- Church: Catholic Church
- Diocese: Diocese of Dromore
- In office: 20 November 1975 – 4 June 1999
- Predecessor: Eugene O'Doherty
- Successor: John McAreavey

Orders
- Ordination: 19 June 1949
- Consecration: 25 January 1976 by William Conway

Personal details
- Born: 14 January 1924 Rathfriland, County Down, Northern Ireland, United Kingdom
- Died: 4 September 2010 (aged 86)

= Francis Gerard Brooks =

Catholic bishop

Francis Gerard Brooks (14 January 1924 – 4 September 2010) was the Catholic Bishop of the Diocese of Dromore, Northern Ireland.

==Biography==
Born in Rathfriland, County Down, he was confirmed 22 April 1934 in Barnmeen Church, Drumgath Parish before proceeding first to the Abbey Christian Brothers' Grammar School, then St Colman's College, Newry where eventually he was appointed Head Prefect, for his secondary education.

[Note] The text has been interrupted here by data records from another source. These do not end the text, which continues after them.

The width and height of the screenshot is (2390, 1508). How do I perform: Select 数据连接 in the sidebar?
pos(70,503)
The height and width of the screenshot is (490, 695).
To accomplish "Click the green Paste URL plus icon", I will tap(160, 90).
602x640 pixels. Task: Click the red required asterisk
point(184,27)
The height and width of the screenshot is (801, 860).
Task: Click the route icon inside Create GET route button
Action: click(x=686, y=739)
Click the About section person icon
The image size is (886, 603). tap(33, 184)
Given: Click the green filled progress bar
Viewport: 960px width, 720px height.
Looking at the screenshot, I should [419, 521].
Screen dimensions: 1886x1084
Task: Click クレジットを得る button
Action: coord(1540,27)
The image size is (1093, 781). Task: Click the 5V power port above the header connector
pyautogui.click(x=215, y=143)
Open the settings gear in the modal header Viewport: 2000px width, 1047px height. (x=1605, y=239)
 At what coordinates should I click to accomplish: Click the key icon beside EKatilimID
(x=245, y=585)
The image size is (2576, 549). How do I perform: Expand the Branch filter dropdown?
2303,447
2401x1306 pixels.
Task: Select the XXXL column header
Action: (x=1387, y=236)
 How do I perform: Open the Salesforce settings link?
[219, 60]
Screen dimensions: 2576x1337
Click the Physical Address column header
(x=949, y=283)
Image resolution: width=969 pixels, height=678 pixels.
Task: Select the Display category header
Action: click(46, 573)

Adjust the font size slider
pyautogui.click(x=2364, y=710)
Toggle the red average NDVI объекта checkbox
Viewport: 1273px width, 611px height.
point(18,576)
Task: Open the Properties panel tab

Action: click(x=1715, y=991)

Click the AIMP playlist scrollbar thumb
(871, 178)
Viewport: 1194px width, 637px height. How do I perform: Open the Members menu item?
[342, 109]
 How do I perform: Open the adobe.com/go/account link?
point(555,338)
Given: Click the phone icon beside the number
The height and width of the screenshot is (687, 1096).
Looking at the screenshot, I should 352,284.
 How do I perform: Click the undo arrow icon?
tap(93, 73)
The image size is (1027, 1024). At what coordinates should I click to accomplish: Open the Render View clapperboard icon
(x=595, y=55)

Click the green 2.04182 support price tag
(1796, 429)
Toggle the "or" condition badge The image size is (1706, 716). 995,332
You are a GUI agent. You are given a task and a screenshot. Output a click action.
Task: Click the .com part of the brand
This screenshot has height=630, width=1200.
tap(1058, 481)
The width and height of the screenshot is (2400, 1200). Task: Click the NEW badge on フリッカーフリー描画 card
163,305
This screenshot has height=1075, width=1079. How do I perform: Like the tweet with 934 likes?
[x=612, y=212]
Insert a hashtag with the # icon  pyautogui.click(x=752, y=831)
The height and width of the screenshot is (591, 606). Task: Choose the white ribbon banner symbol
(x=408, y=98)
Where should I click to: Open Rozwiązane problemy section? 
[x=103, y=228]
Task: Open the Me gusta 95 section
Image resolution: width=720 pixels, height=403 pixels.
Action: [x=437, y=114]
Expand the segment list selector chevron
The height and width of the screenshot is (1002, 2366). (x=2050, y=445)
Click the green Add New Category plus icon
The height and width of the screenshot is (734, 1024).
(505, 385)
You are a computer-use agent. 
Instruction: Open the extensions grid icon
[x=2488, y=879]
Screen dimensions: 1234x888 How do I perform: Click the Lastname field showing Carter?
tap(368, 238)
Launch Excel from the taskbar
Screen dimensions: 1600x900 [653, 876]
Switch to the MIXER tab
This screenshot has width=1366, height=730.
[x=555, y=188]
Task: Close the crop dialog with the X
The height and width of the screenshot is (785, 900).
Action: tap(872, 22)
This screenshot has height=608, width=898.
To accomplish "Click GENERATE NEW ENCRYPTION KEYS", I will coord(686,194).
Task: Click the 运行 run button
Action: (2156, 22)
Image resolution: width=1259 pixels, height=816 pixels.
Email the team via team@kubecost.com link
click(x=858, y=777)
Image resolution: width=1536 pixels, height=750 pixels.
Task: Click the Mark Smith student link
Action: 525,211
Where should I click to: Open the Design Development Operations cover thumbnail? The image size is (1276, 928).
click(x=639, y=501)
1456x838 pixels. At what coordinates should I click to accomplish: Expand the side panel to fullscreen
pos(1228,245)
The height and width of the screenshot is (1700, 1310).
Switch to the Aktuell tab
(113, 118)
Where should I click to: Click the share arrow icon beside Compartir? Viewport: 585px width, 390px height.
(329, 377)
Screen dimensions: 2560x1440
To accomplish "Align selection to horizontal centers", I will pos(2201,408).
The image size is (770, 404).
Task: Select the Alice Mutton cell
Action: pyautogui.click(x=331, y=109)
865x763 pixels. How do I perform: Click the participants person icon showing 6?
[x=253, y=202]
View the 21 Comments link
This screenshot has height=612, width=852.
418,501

In 1942 he entered St Patrick's College, Maynooth to begin his studies for the priesthood, where he graduated with a BSc (in mathematical science) in 1945 and again with a Bachelor of Divinity in 1948. He was ordained Priest 19 June 1949.

After ordination he pursued post-graduate studies in Rome, achieving his Doctorate in Canon Law in June 1952. Dr Brooks was appointed in the autumn of 1953 to the staff of St. Colman's College, where he taught Science, Geography and Mathematics. He was appointed College President in 1972 and in the same year a Canon of the Cathedral Chapter.

His appointment as Bishop was made public on 20 November 1975, and he received episcopal ordination on 25 January 1976. The principal consecrator was Cardinal William Conway; the principal co-consecrators were the Papal Nuncio Archbishop Gaetano Alibrandi and Bishop Eugene O'Doherty, the retiring bishop of the diocese.

In early 2018 it became known that Bishop Brooks had failed, on more than one occasion, to stop the behaviour of his paedophile colleague on the staff of St. Colman's College, preferring instead a "pastoral" approach.

Brooks retired on 4 June 1999, and was succeeded by John McAreavey. He remained as Bishop Emeritus of the Diocese of Dromore until his death on 2 September 2010, aged 86. At his funeral Mass his successor John McAreavey observed that "his life was touched often by the Troubles; the violence and suffering of many people in the diocese in those years affected him deeply. The discouragement of those years weighed heavily upon him."